Vivekanad Sharma (1939 – 10 September 2006) was a Fiji Indian politician and religious worker but is best known for his promotion of the Hindi language in Fiji and abroad.

==Early life==
Dr. Vivekanand Sharma was born 'in' [Nadi], Fiji into a cane farming family. He had his primary education at Votualevu Government School and secondary education at Shri Vivekananda High School after which he undertook teacher training. Upon completing his three years bond to serve the government, he went to India for further studies on 1 January 1964 and did his Bachelors and then master's degrees from Hindu College, Delhi University and later PhD in Hindi Literature from Sardar Patel University.(As per my personal records of the Family History)

==Contribution to Hindi literature==
Dr. Sharma published a large number of books on Hindi and Hindu customs and culture. He was the founder and the President of Hindi Maha Parishad of Fiji (an organisation to promote Hindi), as well as founder, Principal and the Manager of Maharishi Sanatan College. He was the Chairman of the Hindi Work Group of Curriculum Development Unit, Ministry of Education, Fiji. He was also the Hindi Programme Coordinator at the University of the South Pacific. Upon his return to Fiji he produced several plays and used radio to promote Hindi and Hinduism. He opened a book shop in Nadi, Fiji, namely Prashant Pustak Bhandaar in 1975 for the preservation and promotion of Hindi and Indian cultures, customs and traditions in Fiji at national level. Dr. Suresh Rituparna, one of his best friends from Hindu College Delhi helped in the publication of all the books of Dr. Sharma.

==Political involvement==
Dr. Sharma was an associate of A. D. Patel who kindled his interest in politics. He was the founder and President of International Youth Federation of the University of Delhi. He surprised everyone by standing as an Alliance candidate in the 1972 general election. He lost the election but was appointed a Senator by Ratu Sir Kamisese Mara; later he won the general election and became the Minister of State for Youth and Sports. He held Ratu Mara in high regard and wrote a book on him in Hindi. In the 1977 election, he won the South Western Indian National seat for the Alliance Party and remained in Parliament until 1981. During the time of the Qarase Government he was a national member for his Indian Council of Fiji.

==Religious activities==
He was the founder of Votualevu Tirth Dhaam (Hindu Pilgrimage Centre). He served as the General Secretary and later as the National President of Shri Sanatan Dharm Pratinidhi Sabha of Fiji and as an advisor of Shri Sanatan Dharam Brahman Purohit Sabha of Fiji.

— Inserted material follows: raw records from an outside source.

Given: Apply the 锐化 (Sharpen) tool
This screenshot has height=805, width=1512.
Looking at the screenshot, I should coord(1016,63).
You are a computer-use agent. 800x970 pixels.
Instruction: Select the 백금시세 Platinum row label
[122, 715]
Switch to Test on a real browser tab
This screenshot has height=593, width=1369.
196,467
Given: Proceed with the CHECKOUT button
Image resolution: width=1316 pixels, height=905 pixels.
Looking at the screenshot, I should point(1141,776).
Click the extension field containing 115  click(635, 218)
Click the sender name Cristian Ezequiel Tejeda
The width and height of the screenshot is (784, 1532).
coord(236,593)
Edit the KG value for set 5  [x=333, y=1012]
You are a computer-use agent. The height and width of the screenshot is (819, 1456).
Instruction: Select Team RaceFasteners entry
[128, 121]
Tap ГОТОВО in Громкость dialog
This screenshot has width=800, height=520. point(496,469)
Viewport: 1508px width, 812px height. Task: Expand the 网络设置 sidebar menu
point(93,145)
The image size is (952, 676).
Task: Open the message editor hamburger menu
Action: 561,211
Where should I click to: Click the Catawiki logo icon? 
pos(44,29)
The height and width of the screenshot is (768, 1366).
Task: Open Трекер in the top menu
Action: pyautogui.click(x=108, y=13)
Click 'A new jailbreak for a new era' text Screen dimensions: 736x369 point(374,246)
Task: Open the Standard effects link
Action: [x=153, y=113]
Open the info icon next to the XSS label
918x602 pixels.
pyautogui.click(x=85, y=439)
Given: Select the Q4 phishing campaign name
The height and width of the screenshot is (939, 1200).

He died in Brisbane, Australia on 10 September 2006. He was cremated at Vatuwaqa Cemetery in Suva on Wednesday, 13 September 2006.

===Awards===

During World Hindi Convention in Mauritius he was appointed Vice President
of World Bhojpuri Secretariat and a Senior Member of World Hindi Secretariat.
He was also awarded Hindi Bhushan by the Uttar Pradesh Government of India -
the first recipient of Indian origin born outside India. World Bhojpuri
Convention honoured him with "Vishwa Bojpuri Sammaan" and the Vishva Hindi
Sanskriti Sansthan honoured him with Vishva Hindi Sammaan. Locally, he was also
decorated with the rare award of Sanatan Ratan by Shree Sanatan Dharam
Pratinidhi Sabha of Fiji in 2004

===Conclusion===

There may not be another Vivekanand Sharma for many years to come. He was
indeed an institution and we shall ever be rini (indebteded) to him.
Some of his quotable quotes are:
'How can they who leave their mothers unrobed, clothe others’ mothers in saris'
'Do your duty righteously and leave the rest on Bajrangi Baba'
'Never turn away any one disappointed from your compound'
'Language means culture, culture means identity'
'Make Hindi the vehicle of communication to protect our civilization which
gives us our identity'
'Life is short, let it be great' by Satya Nand Sharma (B.A. - Delhi Uni)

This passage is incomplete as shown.